What to produce: All the lines below need retyping exactly, apart from the images.

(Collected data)
------------------------------------------------

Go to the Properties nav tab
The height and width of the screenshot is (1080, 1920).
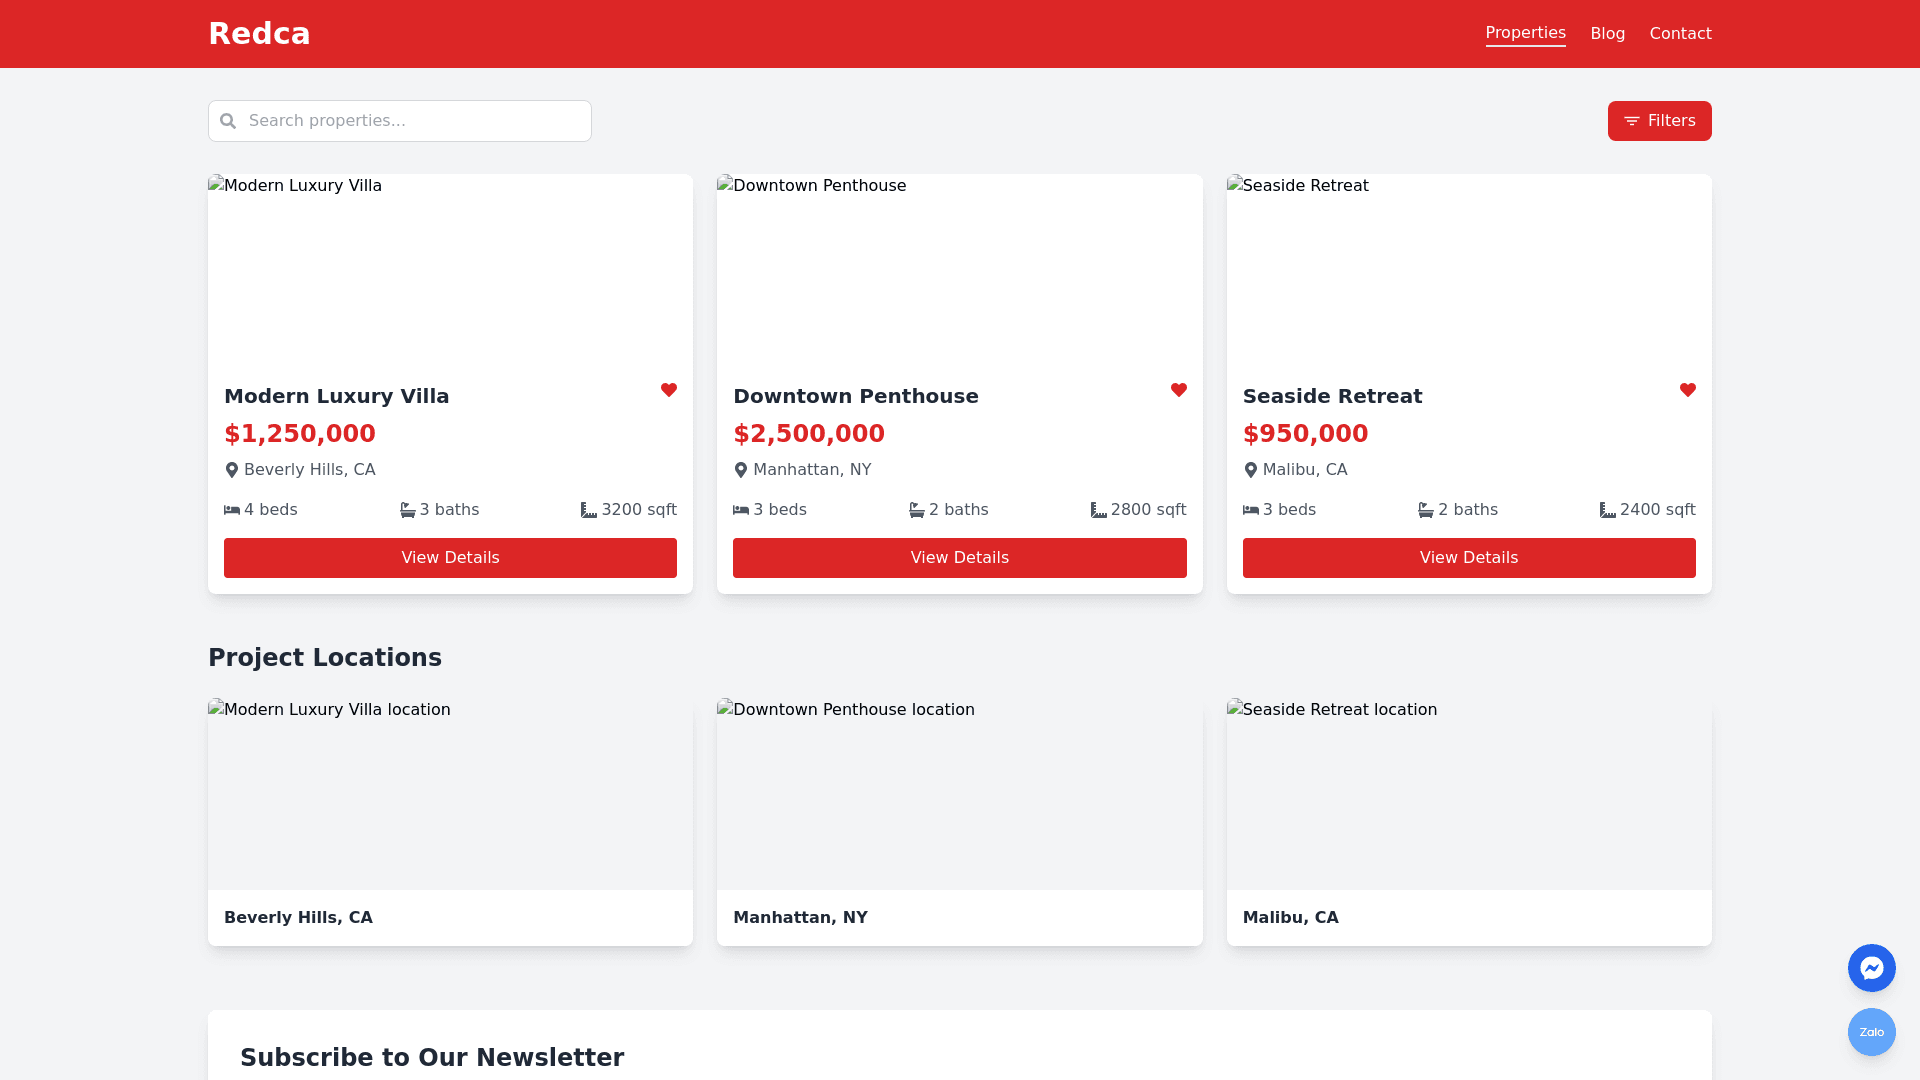click(x=1525, y=33)
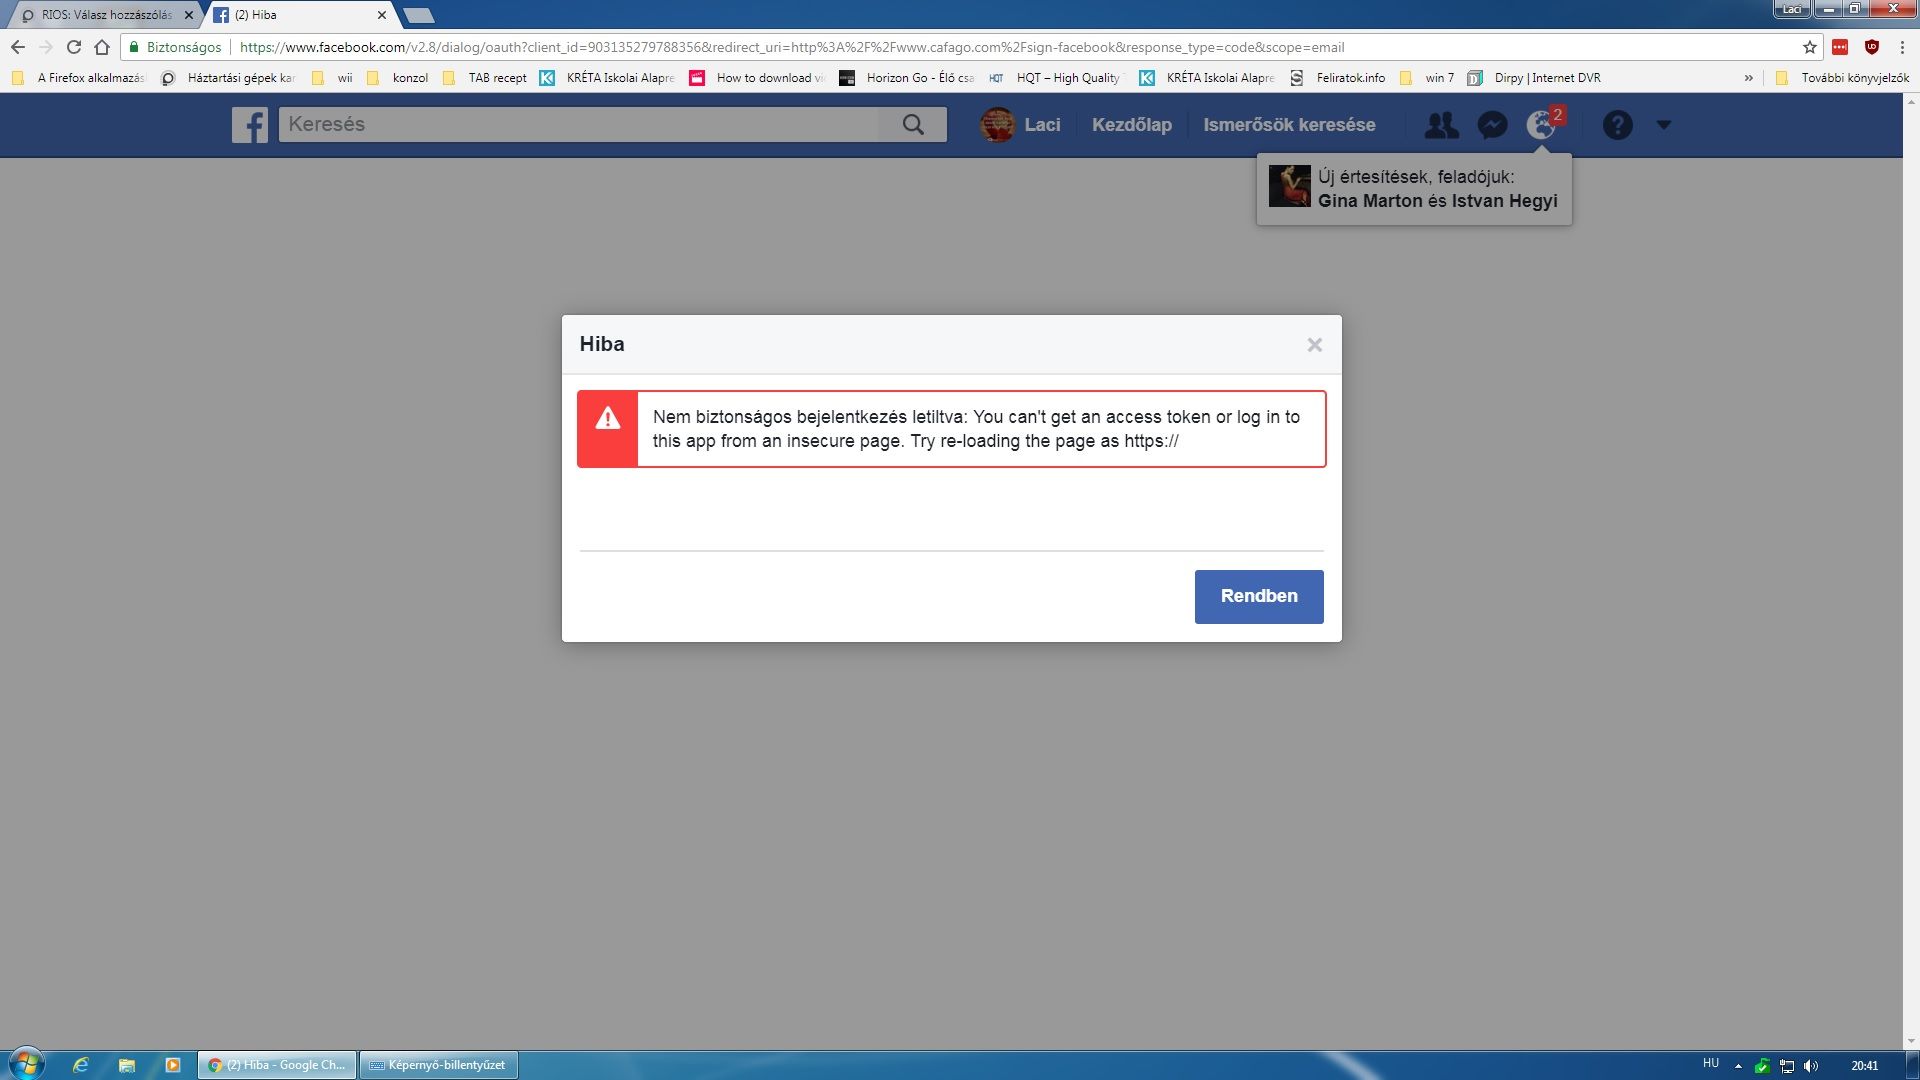
Task: Bookmark page with the star icon
Action: click(1809, 47)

------------------------------------------------

Response box:
Go to the Properties nav tab
The height and width of the screenshot is (1080, 1920).
click(x=1525, y=33)
Task: Bookmark page with the star icon
Action: click(1809, 47)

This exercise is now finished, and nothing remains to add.